We knew or we felt you could [get] by with a change maybe every five years. But if you try to do it more often than that, you're just gonna mess up your own market.

Tony Candela: Yes. You drive your customers crazy having to learn new things all the time.

Deane Blazie: Yes. Learn new things and buy new devices.

Tony Candela: Buy new devices.

Deane Blazie: I mean, $1,000 or $800, the first Braille 'N Speak cost, that, that was really inexpensive. People loved that. But it was still a lot of money. And people weren't about to spend another $1,000 just two years later.

Later on it became a policy that we would try to make all our products last at least five years. A five-year life, consider that, after year five, you come out with a new product to replace it and phase it out. If you're gonna raise the price, raise it at that point. Try not to raise the price at all during the five-year period.

That was really our philosophy and it worked well for us I think. It gave people a sense of security that they knew, that they could predict. Things were predictable to them.

So, we came out with a lot of changes to the Braille 'N Speak. We ended up adding more memory. The first models didn't have a calculator at all. We ended up adding a calculator about a year later. We ended up charging for that too because we couldn't build the product for $795.00 and sell it, we finally determined. I guess something else happened and the price ended up $995.00. And that was a good price. That was a fair price. We could make money at that and we could continue to make software changes and make hardware changes. Like I said, we kept the products constant for about five years.

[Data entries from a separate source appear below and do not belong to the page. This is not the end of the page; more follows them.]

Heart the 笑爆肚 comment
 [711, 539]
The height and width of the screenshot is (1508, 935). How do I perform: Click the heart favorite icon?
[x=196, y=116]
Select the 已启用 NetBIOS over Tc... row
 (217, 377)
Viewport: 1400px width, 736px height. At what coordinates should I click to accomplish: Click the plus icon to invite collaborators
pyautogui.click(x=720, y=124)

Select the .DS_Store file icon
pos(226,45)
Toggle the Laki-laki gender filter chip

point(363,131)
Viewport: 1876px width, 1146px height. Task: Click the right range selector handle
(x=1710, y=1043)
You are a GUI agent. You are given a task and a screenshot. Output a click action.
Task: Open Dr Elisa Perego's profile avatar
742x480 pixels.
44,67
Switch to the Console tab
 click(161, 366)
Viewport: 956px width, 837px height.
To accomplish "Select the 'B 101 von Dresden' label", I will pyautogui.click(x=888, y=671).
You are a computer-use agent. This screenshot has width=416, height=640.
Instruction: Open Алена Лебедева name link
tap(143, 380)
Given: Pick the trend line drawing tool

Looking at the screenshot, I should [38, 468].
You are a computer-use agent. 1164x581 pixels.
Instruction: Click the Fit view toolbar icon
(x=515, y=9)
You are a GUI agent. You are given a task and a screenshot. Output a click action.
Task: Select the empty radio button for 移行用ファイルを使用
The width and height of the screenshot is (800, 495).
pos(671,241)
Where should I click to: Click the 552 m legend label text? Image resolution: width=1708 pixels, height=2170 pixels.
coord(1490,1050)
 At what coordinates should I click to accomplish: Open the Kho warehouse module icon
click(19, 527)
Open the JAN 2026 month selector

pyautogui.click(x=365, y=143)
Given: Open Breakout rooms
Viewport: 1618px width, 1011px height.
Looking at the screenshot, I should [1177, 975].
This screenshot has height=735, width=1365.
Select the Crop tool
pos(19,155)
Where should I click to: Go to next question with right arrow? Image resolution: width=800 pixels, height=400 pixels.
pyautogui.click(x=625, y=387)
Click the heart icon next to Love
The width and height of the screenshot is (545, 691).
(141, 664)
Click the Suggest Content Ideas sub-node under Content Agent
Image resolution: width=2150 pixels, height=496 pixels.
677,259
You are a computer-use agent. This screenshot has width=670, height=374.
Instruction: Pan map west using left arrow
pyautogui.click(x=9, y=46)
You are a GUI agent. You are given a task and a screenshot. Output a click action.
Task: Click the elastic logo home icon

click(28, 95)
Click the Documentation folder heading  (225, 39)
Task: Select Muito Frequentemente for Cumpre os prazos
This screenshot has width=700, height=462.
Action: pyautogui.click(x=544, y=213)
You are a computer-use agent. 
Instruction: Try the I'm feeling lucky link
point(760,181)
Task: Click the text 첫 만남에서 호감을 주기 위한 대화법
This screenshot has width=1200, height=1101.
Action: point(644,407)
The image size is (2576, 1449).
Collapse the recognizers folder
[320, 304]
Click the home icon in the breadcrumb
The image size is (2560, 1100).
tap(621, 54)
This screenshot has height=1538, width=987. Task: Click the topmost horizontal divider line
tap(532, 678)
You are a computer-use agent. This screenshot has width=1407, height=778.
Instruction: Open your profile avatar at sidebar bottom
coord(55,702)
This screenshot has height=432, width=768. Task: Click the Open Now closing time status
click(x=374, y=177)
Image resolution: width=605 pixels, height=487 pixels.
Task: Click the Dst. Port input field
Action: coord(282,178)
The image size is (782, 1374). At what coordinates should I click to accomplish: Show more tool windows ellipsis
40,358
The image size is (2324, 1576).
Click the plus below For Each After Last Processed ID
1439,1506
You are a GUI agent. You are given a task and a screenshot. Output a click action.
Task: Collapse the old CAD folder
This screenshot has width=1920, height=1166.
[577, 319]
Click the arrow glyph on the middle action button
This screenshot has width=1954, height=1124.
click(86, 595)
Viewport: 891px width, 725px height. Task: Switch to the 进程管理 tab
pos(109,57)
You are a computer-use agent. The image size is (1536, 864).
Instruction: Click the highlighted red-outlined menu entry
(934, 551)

Tony Candela: This is back in the mid- to late- '80s we're talking about, these price changes. How did the purchasers of the devices react? Did they feel similarly, that these were good fair prices?

Deane Blazie: Well, the market completely changed between when I was with Maryland Computer Services and when I started Blazie Engineering. I mean, the market didn't change; the way I did business changed completely. I knew it had to. With Maryland Computer Services, our products cost in the thousands of dollars, some of them $18,000 to $20,000. To employ a blind person, say at CitiBank, which we did, it was like $20,000 just to get that person a talking computer with a couple of disk drives, speech, and our program. That was just a lot of money. So all of these devices for purchase; virtually none were purchased by the individual. They were purchased entirely by agencies for the blind—almost no schools bought them—and by companies. When I started Blazie Engineering, I had the idea that that wasn't going to last. There was no way we could...First of all, there was no way I could start a business and succeed [with] prices that high. Because I didn't have any capital. I had virtually, I had like $15,000 in the bank. Ten thousand, something like that which I could use to do this product.

So, my idea was to come up with something inexpensive that I could sell for under $1,000, and try to get into two markets that we'd never been into: one was education and the other was the individuals. Sell to actual blind people. Imagine blind people buying their own stuff! It was a weird thought on my part.

That's when I had the idea of the Braille 'N Speak and why I thought I could make it and sell it for so cheap a price.

Tony Candela: Did you get demand from the blindness community itself for products that blind people could buy on their own? Did anybody bring your thinking to a point where you felt you really had to do this?

Deane Blazie: No. I'd say maybe Judy Dixon, in our talks about note takers did, but still the thought was that most of these would be bought by the schools, agencies for the blind, third parties, almost entirely.